Friday, April 22, 2016

You Don't Learn To Dance In Class

I had just finished teaching a drop-in beginner class to a group of 14 students. The music for the milonga was playing, and  one couple from the class started to change their shoes. I encouraged them to stay a bit and dance. One of them replied "We want to get good first".

This reflects a major fallacy among a lot of tango students - that they can learn to dance in a class.

You cannot learn to dance in a class. Classes give you tools for dancing - tools that you can then use to learn to actually dance. But classes do not teach you to dance. Neither, in spite of what many dance teachers tell you, do private lessons.

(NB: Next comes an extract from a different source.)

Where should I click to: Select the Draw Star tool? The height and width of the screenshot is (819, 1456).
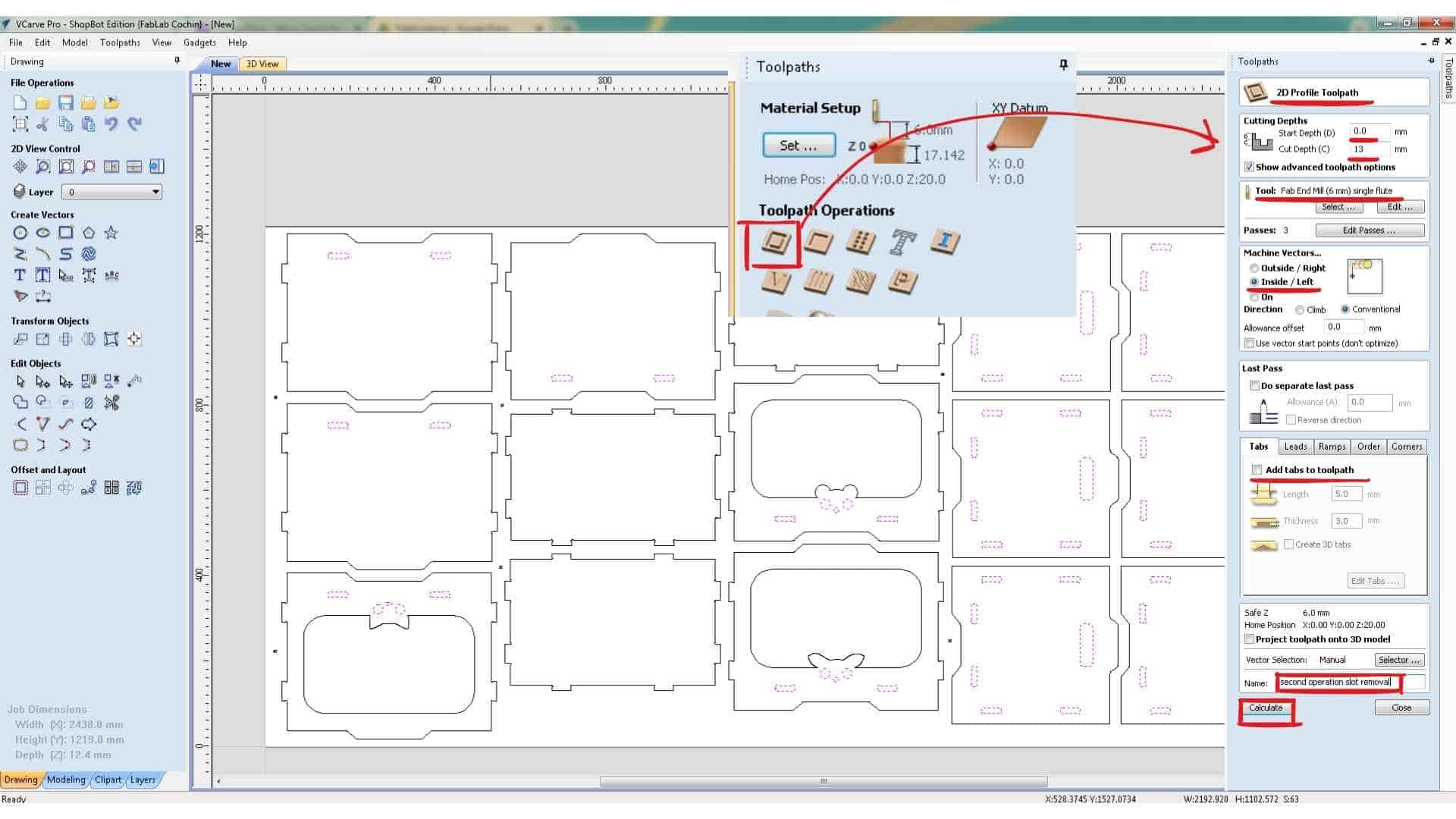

You learn to dance by getting out on the dance floor and putting to use all those tools and concepts you have been learning in classes and private lessons. Until you do that, you have not begun to learn to dance.

This is even more true for Tango than for most partner dances, given the improvisational nature of the dance. Almost anyone can learn choreography in a class. But improvisation can only be learned on the dance floor.

Beginners who start dancing socially from day one become good dancers much more quickly than those who wait. Don't be afraid of developing bad habits. Bad habits can be corrected.  And don't be afraid of what other people think. The ones who matter will respect your determination to learn.

So get out on the floor and dance - it really is the only way to learn.

A brief note to experienced members of a tango community. Encourage your beginners! A tango community that does not grow eventually dies.



1 comment:

  1. Thank you Barbara! I learned more in the few milongas I attended that I could have ever imagined possible.